Annually the Chronicle publishes their Best of Austin list and it promotes those places the readers say best represent what's good about Austin - you know, Best Hotel, Best Park, Best Man. I made that last one up. And I think the Chronicle made up some of them too. Get a load of the some of Bests this year:
  • Best Tolls for Thee (David Chapel Baptist church bells)
  • Best Library Name (Ana Sisnett Library, UT Gender and Sexuality Center)
  • Best Old School South of the River (Fulmore Jr. High)
  • Best Jukebox (Casino el Camino)
  • Best Dive Bar without a Sign (Bernadette's)
  • Best Local Food Blog (not this one)
  • Most Underrated Breakfast Tacos (Julio's)
  • Best Bacon (Full English)
  • Best Chip Shop Currey Sauce (Bits and Druthers)

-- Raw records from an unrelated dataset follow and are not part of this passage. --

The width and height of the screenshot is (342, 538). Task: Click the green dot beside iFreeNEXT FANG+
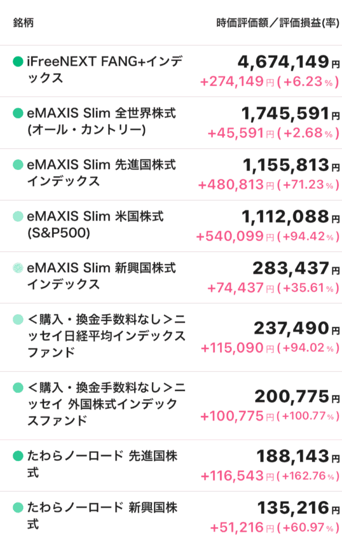tap(18, 62)
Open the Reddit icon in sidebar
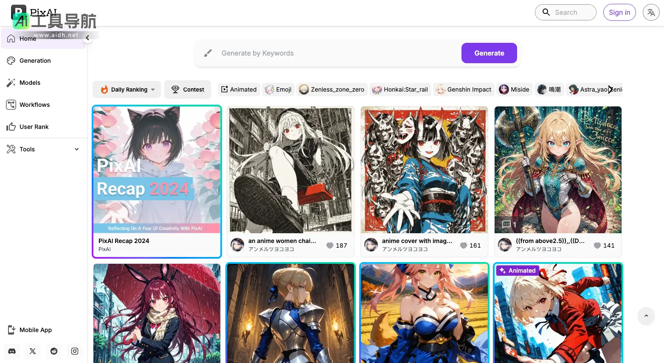 click(54, 351)
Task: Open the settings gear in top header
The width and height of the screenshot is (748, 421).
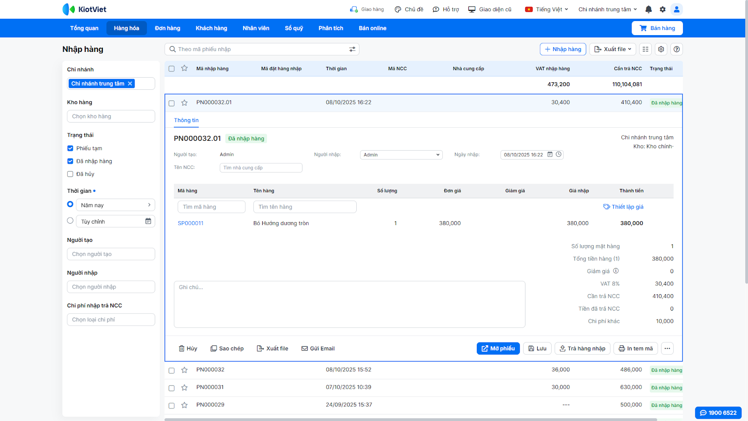Action: point(662,9)
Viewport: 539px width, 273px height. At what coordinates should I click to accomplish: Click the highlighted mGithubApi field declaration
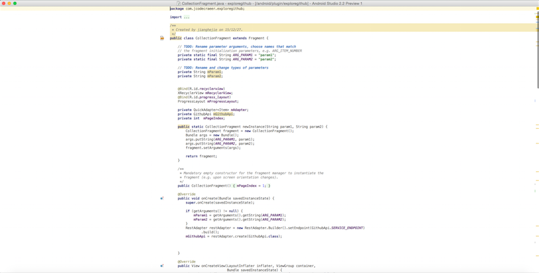[223, 114]
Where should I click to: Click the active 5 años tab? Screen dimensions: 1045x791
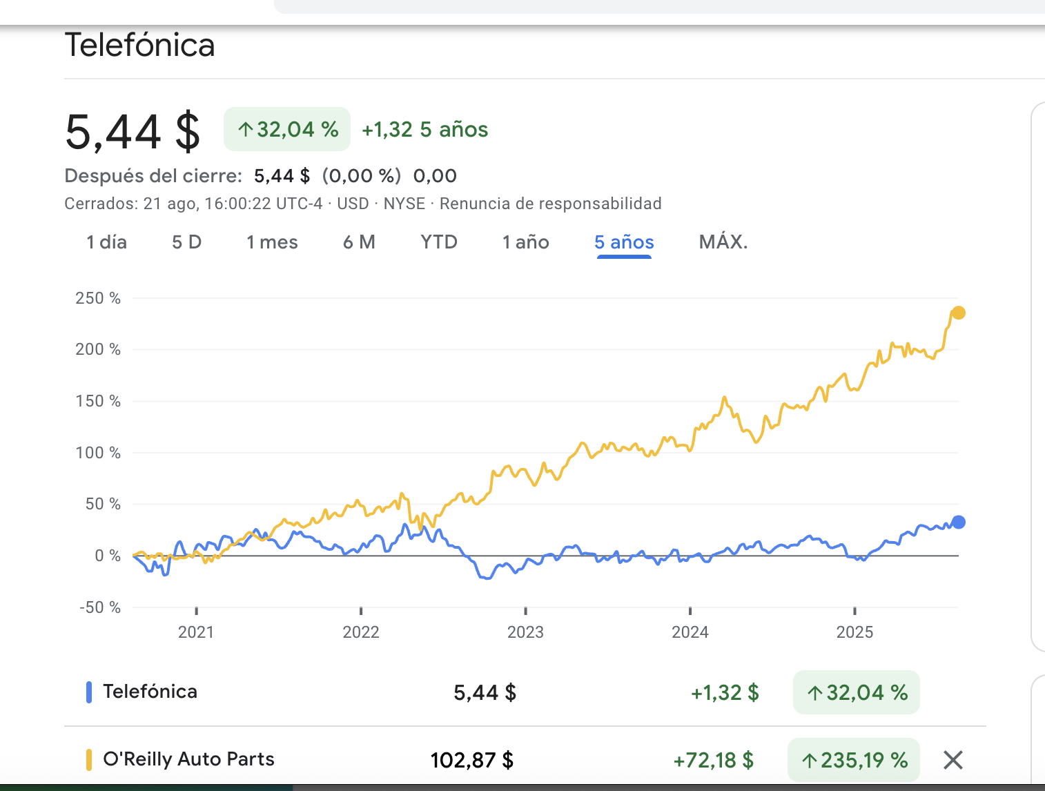624,242
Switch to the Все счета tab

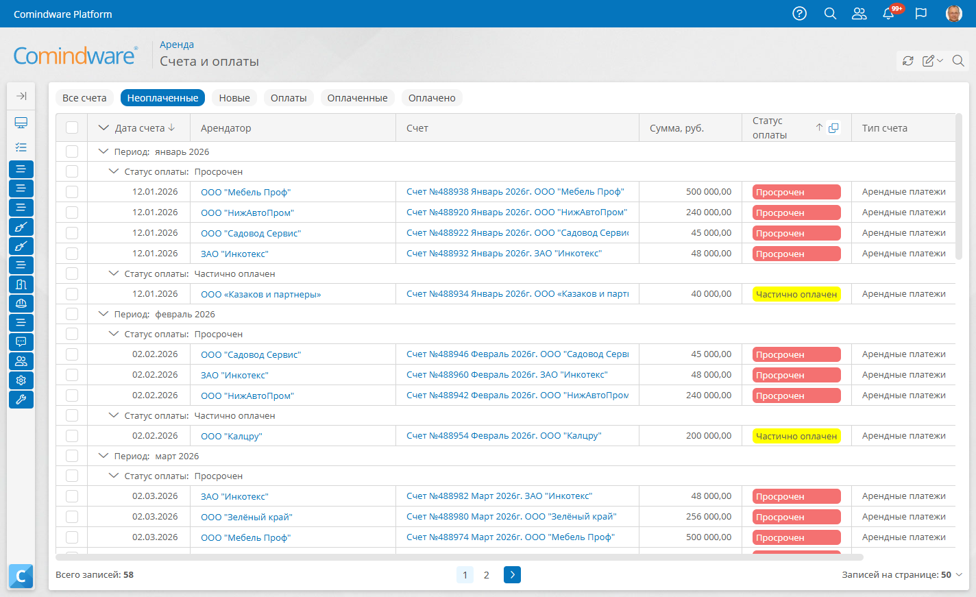[x=84, y=98]
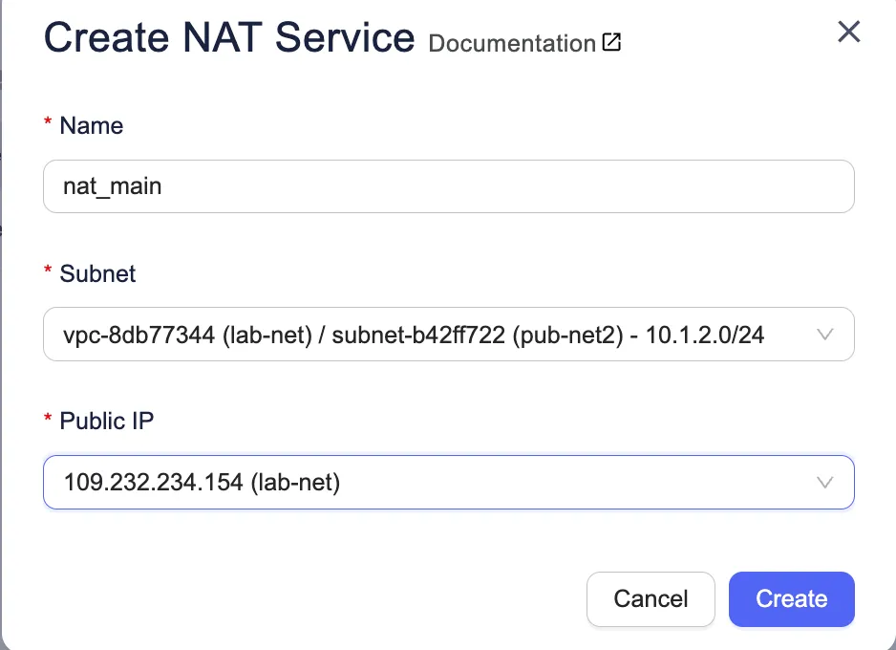Click the chevron arrow in the Subnet field

[825, 335]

And the list goes on for another 40 pages. I've lived in Austin 40 years, and the only name listed above that I recognize is Fulmore. And that remains true for most of the bests listed in the rest of the issue. How is that possible? Simple. There are actually three Austins; the one I live in and the one that holds events like SXSW, Pecan Street Festival, Republic of Texas Motorcycle Rally, ACL Fest, packs 6th street every Halloween (200,000 on a good year) and crawls the Pub District every weekend. The third one? South of the River.
Oh, wait! There's the University of Austin and the Domain of Austin, and the Barton Springs of Austin. and the West Lake Hills of Austin.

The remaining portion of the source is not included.